Checkmk
to checkmk.com

1. Introduction

Checkmk usually accesses monitored hosts in the pull mode via a TCP connection to port 6556. Starting with version 2.1.0, in most cases the Agent Controller listens on this port, which forwards the agent output over a TLS encrypted connection. The CSE Checkmk Cloud Edition 2.2.0 introduced the alternative option for selecting the transmission direction with the new push mode.

There are environments however — for example, stripped-down containers, legacy or embedded systems — in which the Agent Controller cannot be used. In such cases the legacy mode is applied in which (x)inetd executes the agent script after establishing a connection, the agent output is transferred as plain text and the connection is closed immediately after.

In many situations security policies could require that actions such as the transmission of data as plain text must be avoided. For example, the fill levels of file systems might be of little use to an attacker, but process tables or lists of missing updates could help in targeting an attack. Moreover the practice of opening additional ports should be avoided in favor of using existing communication channels.

The universal methods for connecting such transfer procedures to Checkmk are the datasource programs. The idea is very simple: one passes a command as text to Checkmk. Instead of connecting to port 6556, Checkmk executes this command. This produces the agent data on the standard output, which is then processed by Checkmk in exactly the same way as if it had come from a ‘normal’ agent. Since changes to data sources usually only affect transports, it is important that you leave the host to API integrations if configured, else Checkmk agent in the Setup GUI.

The modularity of Checkmk helps you to fulfill these requirements by transmitting the plain text agent output over arbitrary means of transport. Ultimately, the plain text output of the agent script can be transported by any means — direct or indirect, pull or push. Here are a few examples on how to get agent data to the Checkmk server:

  • via email

  • via HTTP-access from the server

  • via HTTP-upload from the host

  • via access to a file that has been copied to the server using rsync or scp

  • via a script that uses HTTP to retrieve the data from a web service

Another area of application for datasource programs are systems that do not allow agent installation but issue status data via REST API or a Telnet interface. In such cases, you can write a datasource program that queries the existing interface and generates agent output from the data obtained.
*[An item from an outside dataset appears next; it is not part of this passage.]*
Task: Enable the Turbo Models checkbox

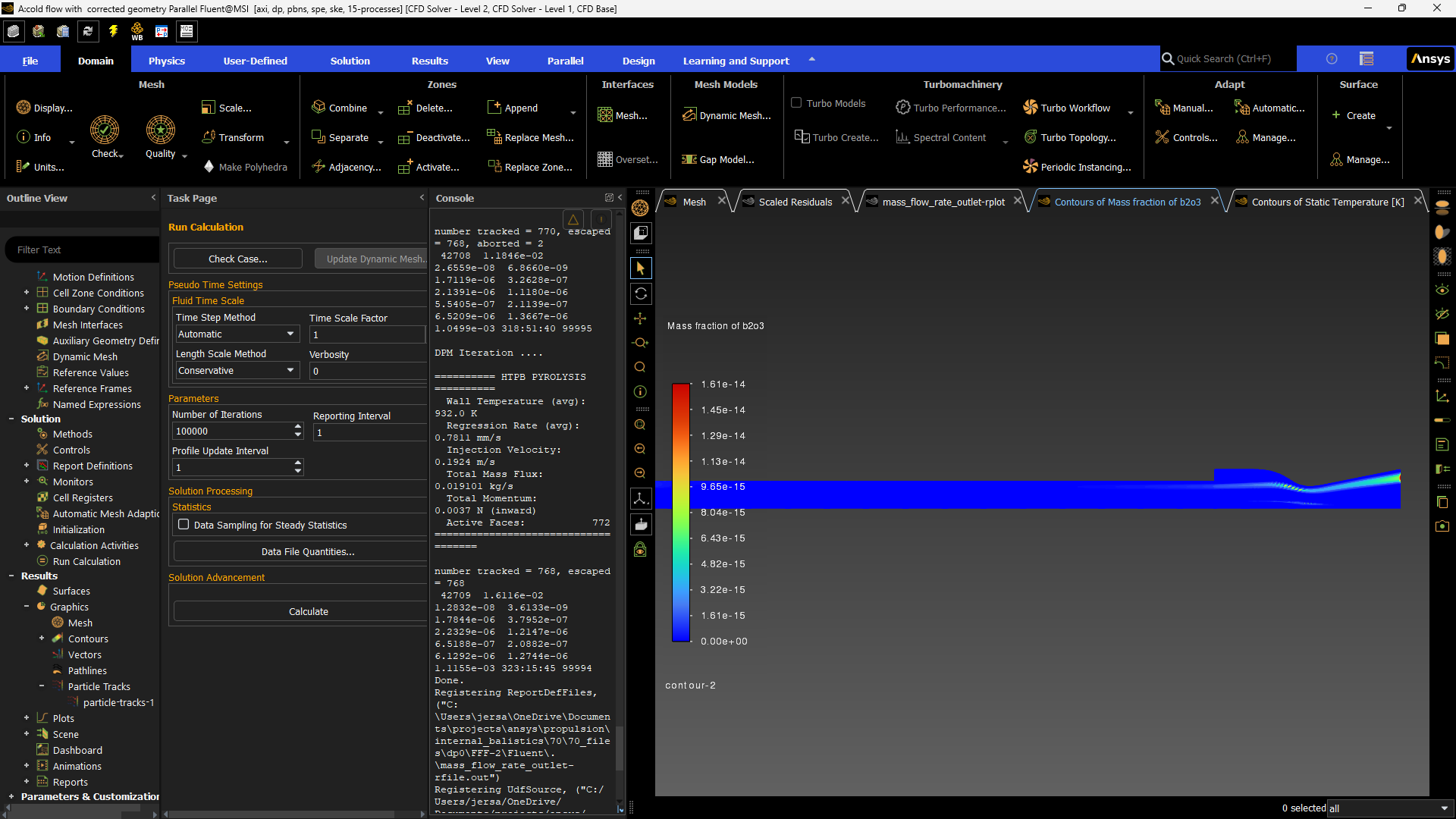Action: pyautogui.click(x=796, y=103)
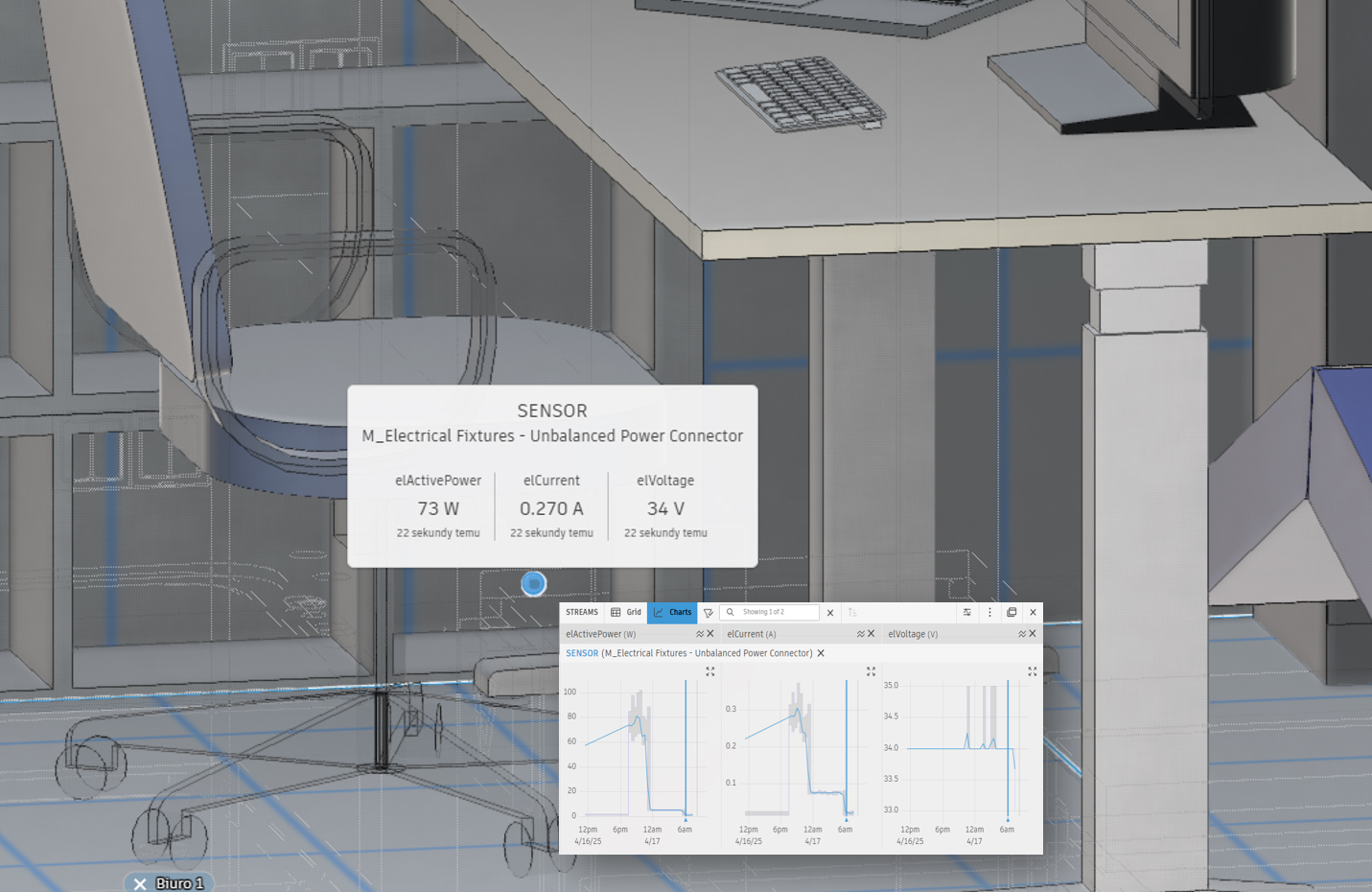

2. Writing datasource programs

2.1. The simplest possible program

The writing and installation of a datasource program is not difficult. Any Linux-supported script and program language can be used. The program is best stored in the ~/local/bin/ directory, where it will always be found automatically without the need to specify a data path.

The following first very basic example is called myds and it generates simple, fictional monitoring data. Instead of integrating a new transport path, it generates the monitoring data itself. These consist of one section <<<df>>>, which contains the information for a single file system, and which has a size of 100 kB and the name My_Disk. It is coded as a shell script of three lines:

~/local/bin/myds
#!/bin/sh
echo '<<<df>>>'
echo 'My_Disk  foobar  100 70 30  70% /my_disk'

Don’t forget to make the program executable:

OMD[mysite]:~$ chmod +x local/bin/myds

Now create a test host in the Setup – e.g., myserver125. This does not require an IP address. In order to avoid Checkmk attempting to resolve myserver125 via DNS, enter this name as an explicit ‘IP address’.

Next add a rule in the Setup > Agents > Other integrations > Individual program call instead of agent access rule set which applies to this host, and enter myds as an executable program:

Input mask for an individual command.

When you now go to the host’s service configuration in the Setup GUI, exactly one service ready to start monitoring should be listed:

The new service has been detected.

Add this service into the monitoring, activate the changes, and your first datasource program will be running. For a test, as soon as you alter the data being generated by the program the My_Disk file system’s next check will immediately show this.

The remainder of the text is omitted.